I pull out the blanket and feel for the charm that hangs on the necklace, running my fingers across its surface. I’ve wondered so often what it means – the silver circle with a polished brown stone balanced inside it. There are four clasps on the chain, but only one has a charm hanging from it. Where are the rest? Does my family have them?
Everyone else has letters from their families, and photographs and keepsakes. Ma Goodson reads the letters aloud on birthdays, but most people know theirs off by heart. Letti has her mom’s wedding ring, and Fez has a pocket watch that belonged to their great-great-grandfather. But who did my necklace belong to?
We’re not allowed to wear jewellery, so I fold it into the blanket and push it back into my locker.
The rising siren goes then, the lights come on and everyone is up, rushing to the bathroom before the water runs out.
We have to make sure we all survive the sacrifice. Jasmine is really anxious. In the worst scenario the High Priest could choose me, Letti and Fez, and then she’ll be alone with no sabenzis, no family.
But because she’s Jasmine, she’s being practical.
I’m brushing my hair when she comes over.
“Here,” she says, “let me help you.”
She pulls my hair back in a tight plait, spreading some oil on it to flatten my curls so that it sits sleekly against my head. Then she folds the plait into a bun, pins it securely, and puts on my cap, pulling it down to cover every bit of hair.
“I’m scared, Jas,” I whisper. “I’m scared for me, and for Letti and Fez too.”
“I know,” she says, standing on tiptoe to give me a hug. “Bend your knees so you look shorter, and keep your hand hidden, and they won’t notice you.”
Fez and Letti are just back from the bathroom.
“I’ve made this for you, Fez,” I say, taking a tiny bottle of green liquid out of my locker. “It’s peppermint infusion.
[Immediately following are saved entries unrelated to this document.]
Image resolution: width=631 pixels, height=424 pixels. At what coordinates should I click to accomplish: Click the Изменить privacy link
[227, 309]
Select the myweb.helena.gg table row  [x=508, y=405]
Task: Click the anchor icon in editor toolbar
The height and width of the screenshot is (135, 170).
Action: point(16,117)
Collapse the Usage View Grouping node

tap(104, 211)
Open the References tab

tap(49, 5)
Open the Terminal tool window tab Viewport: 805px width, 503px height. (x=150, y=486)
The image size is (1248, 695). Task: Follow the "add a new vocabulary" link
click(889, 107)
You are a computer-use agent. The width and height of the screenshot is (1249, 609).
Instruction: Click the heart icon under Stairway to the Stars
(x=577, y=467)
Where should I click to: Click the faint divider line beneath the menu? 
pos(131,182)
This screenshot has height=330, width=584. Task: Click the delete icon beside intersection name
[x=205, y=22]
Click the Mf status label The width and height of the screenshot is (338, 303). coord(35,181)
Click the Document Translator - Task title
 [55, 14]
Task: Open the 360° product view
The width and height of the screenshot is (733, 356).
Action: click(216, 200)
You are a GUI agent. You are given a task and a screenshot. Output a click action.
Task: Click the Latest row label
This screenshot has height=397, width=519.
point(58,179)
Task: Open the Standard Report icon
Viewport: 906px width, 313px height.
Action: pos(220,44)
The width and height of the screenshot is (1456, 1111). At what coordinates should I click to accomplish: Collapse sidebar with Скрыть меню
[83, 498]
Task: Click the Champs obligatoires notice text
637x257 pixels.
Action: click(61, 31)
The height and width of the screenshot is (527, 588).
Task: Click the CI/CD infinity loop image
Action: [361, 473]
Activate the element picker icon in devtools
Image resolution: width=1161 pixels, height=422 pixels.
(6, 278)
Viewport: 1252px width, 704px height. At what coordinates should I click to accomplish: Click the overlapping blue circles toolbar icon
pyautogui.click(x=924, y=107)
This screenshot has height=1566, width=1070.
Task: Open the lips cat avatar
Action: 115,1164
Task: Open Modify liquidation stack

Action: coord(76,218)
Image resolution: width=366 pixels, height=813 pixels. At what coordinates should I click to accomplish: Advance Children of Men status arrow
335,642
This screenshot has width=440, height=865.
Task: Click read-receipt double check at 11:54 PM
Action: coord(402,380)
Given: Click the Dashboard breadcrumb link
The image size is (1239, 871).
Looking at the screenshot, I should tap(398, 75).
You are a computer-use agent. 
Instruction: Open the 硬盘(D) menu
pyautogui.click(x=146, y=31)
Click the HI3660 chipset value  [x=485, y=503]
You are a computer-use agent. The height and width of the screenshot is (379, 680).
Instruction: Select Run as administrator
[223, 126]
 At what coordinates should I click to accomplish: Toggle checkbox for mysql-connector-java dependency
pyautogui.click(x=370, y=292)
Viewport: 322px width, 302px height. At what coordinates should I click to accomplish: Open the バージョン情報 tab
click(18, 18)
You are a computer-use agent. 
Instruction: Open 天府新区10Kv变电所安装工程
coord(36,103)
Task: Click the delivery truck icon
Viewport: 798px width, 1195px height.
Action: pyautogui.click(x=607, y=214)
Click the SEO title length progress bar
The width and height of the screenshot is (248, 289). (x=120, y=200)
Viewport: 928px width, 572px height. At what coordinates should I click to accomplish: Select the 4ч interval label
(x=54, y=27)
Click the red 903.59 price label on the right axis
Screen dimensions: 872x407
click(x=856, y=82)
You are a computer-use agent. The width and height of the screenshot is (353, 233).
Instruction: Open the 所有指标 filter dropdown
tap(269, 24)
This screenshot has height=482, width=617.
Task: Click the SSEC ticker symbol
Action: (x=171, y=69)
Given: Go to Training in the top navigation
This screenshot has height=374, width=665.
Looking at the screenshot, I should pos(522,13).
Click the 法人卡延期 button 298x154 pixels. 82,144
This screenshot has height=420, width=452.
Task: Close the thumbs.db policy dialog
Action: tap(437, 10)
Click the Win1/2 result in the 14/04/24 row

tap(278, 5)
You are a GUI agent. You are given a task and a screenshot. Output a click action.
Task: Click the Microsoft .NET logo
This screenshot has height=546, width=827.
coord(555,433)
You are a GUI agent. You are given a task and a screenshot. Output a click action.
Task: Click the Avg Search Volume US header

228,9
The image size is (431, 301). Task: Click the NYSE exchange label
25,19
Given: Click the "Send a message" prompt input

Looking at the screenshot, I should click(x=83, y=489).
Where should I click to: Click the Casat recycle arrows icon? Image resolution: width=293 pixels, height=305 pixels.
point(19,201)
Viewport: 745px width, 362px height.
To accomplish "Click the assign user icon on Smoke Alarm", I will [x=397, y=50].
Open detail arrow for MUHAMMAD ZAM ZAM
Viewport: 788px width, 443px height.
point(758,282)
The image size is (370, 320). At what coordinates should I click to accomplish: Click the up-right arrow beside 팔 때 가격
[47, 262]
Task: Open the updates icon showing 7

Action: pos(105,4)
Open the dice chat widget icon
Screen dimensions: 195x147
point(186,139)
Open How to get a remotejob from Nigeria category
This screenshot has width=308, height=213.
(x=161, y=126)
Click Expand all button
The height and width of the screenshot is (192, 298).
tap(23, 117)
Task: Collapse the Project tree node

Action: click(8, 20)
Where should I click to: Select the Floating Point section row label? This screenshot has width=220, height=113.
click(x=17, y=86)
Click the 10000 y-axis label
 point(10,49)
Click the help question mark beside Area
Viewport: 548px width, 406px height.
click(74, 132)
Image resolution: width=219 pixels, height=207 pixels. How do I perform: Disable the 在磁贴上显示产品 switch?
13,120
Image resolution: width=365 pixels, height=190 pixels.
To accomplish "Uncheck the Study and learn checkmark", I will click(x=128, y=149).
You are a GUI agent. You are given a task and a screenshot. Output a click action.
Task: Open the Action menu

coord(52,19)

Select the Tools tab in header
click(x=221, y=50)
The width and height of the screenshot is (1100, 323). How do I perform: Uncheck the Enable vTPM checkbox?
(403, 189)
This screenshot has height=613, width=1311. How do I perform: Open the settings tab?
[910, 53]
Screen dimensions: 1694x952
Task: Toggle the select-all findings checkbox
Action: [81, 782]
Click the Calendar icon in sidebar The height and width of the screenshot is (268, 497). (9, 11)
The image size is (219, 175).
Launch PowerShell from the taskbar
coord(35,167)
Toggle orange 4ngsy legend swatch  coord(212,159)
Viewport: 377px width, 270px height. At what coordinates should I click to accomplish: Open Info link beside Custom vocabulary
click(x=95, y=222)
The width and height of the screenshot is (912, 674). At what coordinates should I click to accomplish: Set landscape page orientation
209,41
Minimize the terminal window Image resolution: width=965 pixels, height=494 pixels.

I hope it will stop you coughing during the selection.”
Fez’s complexion is grey with fear. But he gives me a wry smile and slips it in his pocket.
“Drink it just as we go into the meeting hall,” I say.
Jasmine grabs him by the shoulders. “Sorry, Fez. This is going to hurt, but we’ve got to get some colour into your face.” She slaps him twice on each cheek.
He doesn’t say anything. His twin sister Letti peers at Jasmine, squeezing her eyes half shut as she tries to make out Jasmine’s expression.
“Letti,” Jasmine says, “don’t do that in front of the general or the High Priest.